Incidents are the new normal
Let’s normalize incident reviews in software development
Why are incidents the new normal? Because if there’s anything that our decades of experience in software development have shown us, it’s that things are going to fail. There’s no doubt anymore about whether it will happen. We need to start asking when it’s going to happen.
Only in the past year, we’ve seen bugs and incidents take down some of the best-known companies: think of Facebook’s data leak in April or AWS’ Data Centre outage in June. And if it happens to FAANG companies, it indeed can happen to anybody even if you use every best practice in existence to prevent them.
So, if you can’t depend on prevention to 100%, what should you do? You can learn from mistakes by conducting incident reviews after they’ve happened.
What’s an incident review?
An incident review is a meeting that happens after an incident has been fixed to review why an incident occurred and what can be done to be more prepared for it in the future. The goal is not to point fingers and blame somebody; it’s about finding a solution together as a team.
Some may call this a post-mortem, but I don’t think this term is accurate because “mortem” refers to death. In most cases, a system or software will still be alive after an incident happens.
How do you conduct an incident review?
So, you got a call in the middle of the night because of an incident, and you worked for hours and hours to get everything back in order. It was hard, but you did it thanks to the help of your team and everybody involved.
As Winston Churchill said, it’s essential to “never let a good crisis go to waste,” so you see this as an opportunity to analyze what happened and learn from it. That’s why you decide to set an incident review meeting for the next day.

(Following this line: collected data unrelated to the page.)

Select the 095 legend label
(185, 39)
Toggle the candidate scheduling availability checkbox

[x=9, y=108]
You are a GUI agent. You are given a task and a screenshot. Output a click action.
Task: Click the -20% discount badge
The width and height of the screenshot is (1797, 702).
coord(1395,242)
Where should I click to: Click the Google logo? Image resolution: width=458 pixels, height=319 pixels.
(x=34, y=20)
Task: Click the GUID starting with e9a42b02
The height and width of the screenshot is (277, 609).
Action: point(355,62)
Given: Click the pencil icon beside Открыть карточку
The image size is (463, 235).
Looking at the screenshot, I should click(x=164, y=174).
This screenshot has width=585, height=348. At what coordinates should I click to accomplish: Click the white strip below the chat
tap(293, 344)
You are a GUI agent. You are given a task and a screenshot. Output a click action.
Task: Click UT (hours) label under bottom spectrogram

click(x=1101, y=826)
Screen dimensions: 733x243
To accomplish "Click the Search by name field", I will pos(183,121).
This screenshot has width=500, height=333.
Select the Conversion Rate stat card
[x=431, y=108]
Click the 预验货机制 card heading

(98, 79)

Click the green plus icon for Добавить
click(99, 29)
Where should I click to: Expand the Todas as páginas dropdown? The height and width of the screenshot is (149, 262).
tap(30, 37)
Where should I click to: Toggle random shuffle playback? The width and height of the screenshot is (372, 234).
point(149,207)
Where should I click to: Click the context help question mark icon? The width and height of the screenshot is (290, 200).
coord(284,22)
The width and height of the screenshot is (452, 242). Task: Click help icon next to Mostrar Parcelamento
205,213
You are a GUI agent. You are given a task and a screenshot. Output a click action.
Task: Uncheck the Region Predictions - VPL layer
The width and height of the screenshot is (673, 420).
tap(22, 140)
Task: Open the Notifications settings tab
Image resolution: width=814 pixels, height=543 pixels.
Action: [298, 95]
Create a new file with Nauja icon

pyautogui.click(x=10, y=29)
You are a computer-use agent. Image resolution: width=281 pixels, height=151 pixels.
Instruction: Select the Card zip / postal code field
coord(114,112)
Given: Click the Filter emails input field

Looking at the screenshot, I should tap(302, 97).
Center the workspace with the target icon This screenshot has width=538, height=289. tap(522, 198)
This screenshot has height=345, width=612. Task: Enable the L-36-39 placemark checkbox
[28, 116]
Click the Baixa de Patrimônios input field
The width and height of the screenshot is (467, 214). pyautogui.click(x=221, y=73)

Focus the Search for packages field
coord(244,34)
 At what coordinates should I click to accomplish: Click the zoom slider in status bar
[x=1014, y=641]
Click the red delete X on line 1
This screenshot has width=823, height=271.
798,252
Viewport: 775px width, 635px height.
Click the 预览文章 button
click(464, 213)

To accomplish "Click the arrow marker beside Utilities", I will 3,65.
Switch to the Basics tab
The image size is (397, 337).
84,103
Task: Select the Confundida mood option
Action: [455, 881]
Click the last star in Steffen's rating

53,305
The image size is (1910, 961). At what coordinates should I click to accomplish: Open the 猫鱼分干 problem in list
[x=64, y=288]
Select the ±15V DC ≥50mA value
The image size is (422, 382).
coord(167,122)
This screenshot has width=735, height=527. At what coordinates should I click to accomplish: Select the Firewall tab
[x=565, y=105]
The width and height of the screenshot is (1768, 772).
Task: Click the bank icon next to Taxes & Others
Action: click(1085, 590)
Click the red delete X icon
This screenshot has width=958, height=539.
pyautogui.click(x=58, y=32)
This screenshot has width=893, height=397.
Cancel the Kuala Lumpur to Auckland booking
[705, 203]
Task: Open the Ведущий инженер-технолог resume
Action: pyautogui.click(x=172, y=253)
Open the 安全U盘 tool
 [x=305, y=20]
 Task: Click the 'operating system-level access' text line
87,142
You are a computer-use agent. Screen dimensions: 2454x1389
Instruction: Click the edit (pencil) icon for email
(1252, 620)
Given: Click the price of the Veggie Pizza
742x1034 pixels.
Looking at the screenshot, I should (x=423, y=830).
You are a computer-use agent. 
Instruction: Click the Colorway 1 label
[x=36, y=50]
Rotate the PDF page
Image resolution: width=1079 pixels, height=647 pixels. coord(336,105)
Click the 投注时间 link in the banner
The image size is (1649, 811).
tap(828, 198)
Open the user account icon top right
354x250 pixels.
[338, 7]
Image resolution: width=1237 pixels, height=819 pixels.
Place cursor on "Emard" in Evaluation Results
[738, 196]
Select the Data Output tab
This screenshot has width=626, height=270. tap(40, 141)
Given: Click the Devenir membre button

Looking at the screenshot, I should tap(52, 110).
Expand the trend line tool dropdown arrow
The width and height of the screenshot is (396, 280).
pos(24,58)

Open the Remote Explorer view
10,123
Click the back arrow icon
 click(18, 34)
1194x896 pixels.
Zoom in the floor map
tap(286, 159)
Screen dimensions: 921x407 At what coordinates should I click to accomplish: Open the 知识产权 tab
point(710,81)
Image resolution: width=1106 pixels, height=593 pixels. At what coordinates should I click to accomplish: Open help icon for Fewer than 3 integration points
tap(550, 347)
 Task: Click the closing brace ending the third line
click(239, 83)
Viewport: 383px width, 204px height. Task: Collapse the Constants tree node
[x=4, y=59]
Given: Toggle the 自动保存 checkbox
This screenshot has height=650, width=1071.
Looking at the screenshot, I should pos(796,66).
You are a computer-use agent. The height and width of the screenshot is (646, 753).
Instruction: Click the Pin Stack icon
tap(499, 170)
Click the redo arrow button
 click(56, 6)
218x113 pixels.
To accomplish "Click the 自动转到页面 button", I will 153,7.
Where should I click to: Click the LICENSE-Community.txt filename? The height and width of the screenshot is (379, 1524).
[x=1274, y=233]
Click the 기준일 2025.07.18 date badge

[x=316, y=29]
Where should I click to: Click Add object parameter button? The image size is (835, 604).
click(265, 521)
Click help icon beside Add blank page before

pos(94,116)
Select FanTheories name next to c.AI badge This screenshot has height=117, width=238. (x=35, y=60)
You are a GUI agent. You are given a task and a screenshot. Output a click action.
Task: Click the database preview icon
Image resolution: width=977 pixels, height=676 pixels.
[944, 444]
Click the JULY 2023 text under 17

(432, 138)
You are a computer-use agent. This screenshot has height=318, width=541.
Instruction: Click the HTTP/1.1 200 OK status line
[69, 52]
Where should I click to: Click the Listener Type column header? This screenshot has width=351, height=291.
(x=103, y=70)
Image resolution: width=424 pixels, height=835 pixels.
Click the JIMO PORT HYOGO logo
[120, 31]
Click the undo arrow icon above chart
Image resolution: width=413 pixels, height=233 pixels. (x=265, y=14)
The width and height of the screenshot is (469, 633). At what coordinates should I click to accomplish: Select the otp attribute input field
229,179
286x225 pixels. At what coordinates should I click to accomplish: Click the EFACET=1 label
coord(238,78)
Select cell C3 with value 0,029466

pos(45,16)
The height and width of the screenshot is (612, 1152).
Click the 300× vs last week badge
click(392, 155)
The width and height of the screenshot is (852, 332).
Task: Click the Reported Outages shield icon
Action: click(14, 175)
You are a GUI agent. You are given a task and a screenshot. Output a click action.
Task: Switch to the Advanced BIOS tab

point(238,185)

But where should you start?
Step 0: Choose a facilitator
Before you start, you should select somebody to facilitate the meeting. Ideally, it should be a colleague who’s not part of your team and is good at moderating and enabling discussion (like an Agile Coach). It should not be the person who found and fixed the bug or anybody who had high stakes with it because this can affect the neutrality of the meeting.
1st step: Gather metadata & create a timeline
First, you should gather all the information that you possibly can about the incident. Gather all the facts, events, descriptions, dashboards, logs, monitoring data into one place.
If you have simple projects, using a whiteboard and some sticky notes is enough to get an overview of what happened.
If you have a more complex project, you can use a tool like Dynatrace that creates a timeline from the infrastructure’s perspective first. Then take this timeline and use it as a base for further analysis.
The timeline should be set up by the review facilitator and participants should add all the missing information to create the big picture. When you have a base to start from, begin asking questions.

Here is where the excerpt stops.